What to Know
- The Trump transition team had informed the press at Trump Tower that there would be no movement by the president-elect that night
- Then, before 8 o'clock Tuesday, a presidential-style motorcade left the building unannounced
- It turns out that Trump is having dinner at the 21 Club in midtown Manhattan, where reporters and photographers were not allowed inside
President-elect Donald Trump emerged from his New York skyscraper Tuesday night for the first time in days, moving about the nation's largest city without a pool of journalists on hand to ensure the public has knowledge of his whereabouts.
The president-elect spent about two hours dining with family at the 21 Club, a restaurant a few blocks from his Trump Tower residence.
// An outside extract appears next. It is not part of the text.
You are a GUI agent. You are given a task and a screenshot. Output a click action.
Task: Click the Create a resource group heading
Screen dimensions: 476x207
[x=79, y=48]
Journalists were only aware that Trump was leaving home when they spotted a large motorcade pulling away from the building, including an ambulance with lights flashing.
The movement was a surprise given that Trump's campaign had already called a "lid" - a signal to journalists that he would not be venturing out in public for the rest of the day. The practice is meant to ensure that journalists are on hand to witness, on behalf of the public, the activities of the president or president-elect, rather than relying on secondhand accounts.
Trump spokeswoman Hope Hicks issued the lid at 6:14 p.m. But just over an hour later, Trump's motorcade left his residence. His whereabouts became clear only after a fellow diner tweeted a picture of the president-elect arriving at the restaurant.
Reporters and photographers caught up with Trump at the midtown Manhattan restaurant but were not allowed inside.
NBC News' Hallie Jackson, who made a reservation at the restaurant, reports Trump was dining inside with his wife Melania, and that Secret Service agents moved to block her view of them.
Meanwhile, NYPD blocked off 52nd Street between Fifth and Sixth avenues as Trump dined inside the 21 Club.
His motorcade left the area shortly after 9:30 p.m. Daughter Ivanka Trump and her husband, Jared Kushner, were spotted entering a Cadillac SUV at the back of the motorcade.
Hicks said she was unaware that Trump planned to leave his home and had not intended to leave the press in the dark. She said the Trump team was working toward setting up a protective pool in the near future.
Every president and president-elect in recent memory has traveled with a pool of journalists when leaving the White House grounds. News organizations take turns serving in the small group, paying their way and sharing the material collected in the pool with the larger press corps.
The White House depends on having journalists nearby at all times to relay the president's first comments on breaking news.
A pool of reporters and photographers was in the motorcade when President John F. Kennedy was shot and killed in Dallas. The pool was just steps away from President Ronald Reagan when he was shot outside a hotel in the District of Columbia, and was stationed outside his hospital as he recovered. The pool also travels on vacation and foreign trips and at times captures personal, historic moments of the presidency.